Reference-counted statements

Daniel, Ted, John and I had a design discussion yesterday about the ownership model for expressions and statements in Clang. The catalyst for this discussion is the generic tree transformation that went into Clang earlier this week, and on the problem of transforming expression trees. In particular, given the expression

  x + y

let's say that the tree transformer transforms x into x' but leaves y alone. It will then attempt to construct a new addition operation

  x' +' y

With today's strict ownership model for expressions, we have a problem: both the + and the transformed +' believe that they own the subexpression y, which will lead to double-frees, use-after-free errors, etc.

One immediate possibility would be to clone the subexpression y (into a y' that is exactly similar to y); then the +' expression will own x' and y' and the strict ownership model is retained. This solution is relatively easy to implement, and is being used already (in a limited way) during template instantiation. However, it has performance costs in both time and memory. Moreover, it might not be the right answer for other clients of Clang's ASTs, which may need to refer to an expression within the the AST that might be prematurely destroyed.

We think that the addition of reference-counting to statements and expressions is the right answer for Clang, and I've attached a patch that adds such reference counting. Essentially, each statement (and, therefore, expression) gets a an embedded reference count; the Destroy method of a statement decrements the reference count, then deallocates the expression and destroys its children if the reference count hits zero.

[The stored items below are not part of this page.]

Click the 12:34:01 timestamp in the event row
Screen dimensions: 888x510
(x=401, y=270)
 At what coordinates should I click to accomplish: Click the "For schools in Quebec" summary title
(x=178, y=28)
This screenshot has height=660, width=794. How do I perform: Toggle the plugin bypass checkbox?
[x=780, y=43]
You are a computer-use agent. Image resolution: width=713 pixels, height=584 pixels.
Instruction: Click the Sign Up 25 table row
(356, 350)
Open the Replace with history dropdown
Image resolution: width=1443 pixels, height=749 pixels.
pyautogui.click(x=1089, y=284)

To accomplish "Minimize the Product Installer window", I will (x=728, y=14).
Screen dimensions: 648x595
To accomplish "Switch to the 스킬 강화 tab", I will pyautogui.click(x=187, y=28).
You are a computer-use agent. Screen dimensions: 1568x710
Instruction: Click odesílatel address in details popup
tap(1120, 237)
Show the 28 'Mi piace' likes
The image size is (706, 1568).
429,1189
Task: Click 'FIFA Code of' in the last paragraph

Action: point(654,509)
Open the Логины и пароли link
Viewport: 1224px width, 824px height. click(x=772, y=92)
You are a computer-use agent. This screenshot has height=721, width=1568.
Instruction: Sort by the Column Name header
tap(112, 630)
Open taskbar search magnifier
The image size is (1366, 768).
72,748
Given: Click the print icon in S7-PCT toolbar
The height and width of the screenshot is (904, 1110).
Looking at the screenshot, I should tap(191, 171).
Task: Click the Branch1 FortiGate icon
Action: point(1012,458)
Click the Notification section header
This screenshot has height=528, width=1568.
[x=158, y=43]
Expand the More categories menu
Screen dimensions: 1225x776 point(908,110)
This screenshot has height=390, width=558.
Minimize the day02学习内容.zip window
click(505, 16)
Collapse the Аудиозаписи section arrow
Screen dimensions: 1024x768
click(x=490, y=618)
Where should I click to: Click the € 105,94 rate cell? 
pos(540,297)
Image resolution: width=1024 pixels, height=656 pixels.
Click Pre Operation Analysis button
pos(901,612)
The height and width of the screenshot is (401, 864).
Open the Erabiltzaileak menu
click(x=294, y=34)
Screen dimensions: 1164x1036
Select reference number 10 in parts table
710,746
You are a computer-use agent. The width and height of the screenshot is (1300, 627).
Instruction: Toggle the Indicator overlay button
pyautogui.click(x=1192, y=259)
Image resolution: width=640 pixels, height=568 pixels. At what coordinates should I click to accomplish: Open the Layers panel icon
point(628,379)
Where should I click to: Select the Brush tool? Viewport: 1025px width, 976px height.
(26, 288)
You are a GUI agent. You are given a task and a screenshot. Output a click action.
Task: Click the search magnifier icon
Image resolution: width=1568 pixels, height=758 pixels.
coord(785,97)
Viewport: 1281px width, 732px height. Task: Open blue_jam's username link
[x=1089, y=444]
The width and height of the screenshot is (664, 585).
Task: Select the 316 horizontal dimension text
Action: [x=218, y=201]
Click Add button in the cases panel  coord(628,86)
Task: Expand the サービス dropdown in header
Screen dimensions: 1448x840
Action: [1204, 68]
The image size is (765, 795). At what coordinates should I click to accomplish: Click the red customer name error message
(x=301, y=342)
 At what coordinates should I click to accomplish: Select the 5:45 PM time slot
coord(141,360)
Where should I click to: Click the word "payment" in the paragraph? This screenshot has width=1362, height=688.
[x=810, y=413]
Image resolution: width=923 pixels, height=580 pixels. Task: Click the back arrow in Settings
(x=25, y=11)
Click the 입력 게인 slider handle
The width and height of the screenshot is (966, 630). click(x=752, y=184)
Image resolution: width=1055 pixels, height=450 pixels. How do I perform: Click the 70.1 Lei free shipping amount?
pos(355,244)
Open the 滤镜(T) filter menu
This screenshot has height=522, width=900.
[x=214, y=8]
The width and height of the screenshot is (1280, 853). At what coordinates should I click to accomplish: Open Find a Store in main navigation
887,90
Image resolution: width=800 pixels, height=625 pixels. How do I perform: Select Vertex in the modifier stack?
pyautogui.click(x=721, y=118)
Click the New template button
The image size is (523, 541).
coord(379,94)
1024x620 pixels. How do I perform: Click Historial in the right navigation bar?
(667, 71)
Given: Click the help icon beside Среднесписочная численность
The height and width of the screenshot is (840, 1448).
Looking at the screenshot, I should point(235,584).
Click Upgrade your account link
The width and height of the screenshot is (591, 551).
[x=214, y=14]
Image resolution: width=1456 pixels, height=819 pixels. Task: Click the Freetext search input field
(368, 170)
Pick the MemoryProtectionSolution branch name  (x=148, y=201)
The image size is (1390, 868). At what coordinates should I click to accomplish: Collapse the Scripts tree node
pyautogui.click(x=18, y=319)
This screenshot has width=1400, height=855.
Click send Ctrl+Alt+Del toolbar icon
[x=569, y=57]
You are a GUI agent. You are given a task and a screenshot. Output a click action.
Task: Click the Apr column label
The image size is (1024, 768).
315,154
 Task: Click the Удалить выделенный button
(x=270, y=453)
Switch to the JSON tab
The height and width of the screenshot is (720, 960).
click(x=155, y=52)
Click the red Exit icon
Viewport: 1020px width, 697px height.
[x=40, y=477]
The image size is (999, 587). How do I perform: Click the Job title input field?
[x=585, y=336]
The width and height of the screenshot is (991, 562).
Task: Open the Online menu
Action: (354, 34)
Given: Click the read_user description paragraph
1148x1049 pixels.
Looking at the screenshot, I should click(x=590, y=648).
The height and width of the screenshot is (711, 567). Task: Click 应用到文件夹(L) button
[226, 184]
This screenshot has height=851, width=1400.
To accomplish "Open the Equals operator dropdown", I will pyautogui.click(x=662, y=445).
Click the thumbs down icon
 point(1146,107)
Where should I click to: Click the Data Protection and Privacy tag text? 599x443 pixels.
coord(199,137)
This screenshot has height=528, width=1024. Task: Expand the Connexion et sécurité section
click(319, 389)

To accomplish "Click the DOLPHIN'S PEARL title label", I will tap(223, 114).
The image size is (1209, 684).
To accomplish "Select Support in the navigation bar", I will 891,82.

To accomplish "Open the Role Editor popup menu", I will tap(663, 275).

Most AST clients will still use simple Stmt or Expr pointers and will not need to increase or decrease the reference counts. In those few places where we are explicitly sharing statements or expressions (e.g., as part of a tree transform), we will call the statement's Retain operation to increase the reference count. In the attached patch, I've introduced Retain calls in a few places to illustrate the idea:

  1) When performing template instantiation for non-dependent leaf nodes (e.g., literals), we retain the literal as written in the source code bump its reference count by one. Previously, we were cloning.

  2) When adding a SwitchCase (for a "case" or a "default" statement) to a switch, we retain that SwitchCase. The switch statement itself then Destroys its SwitchCases as part of its own destruction. This fixes a bunch of crash-on-invalid problems we've had with switch statements (see PR3444).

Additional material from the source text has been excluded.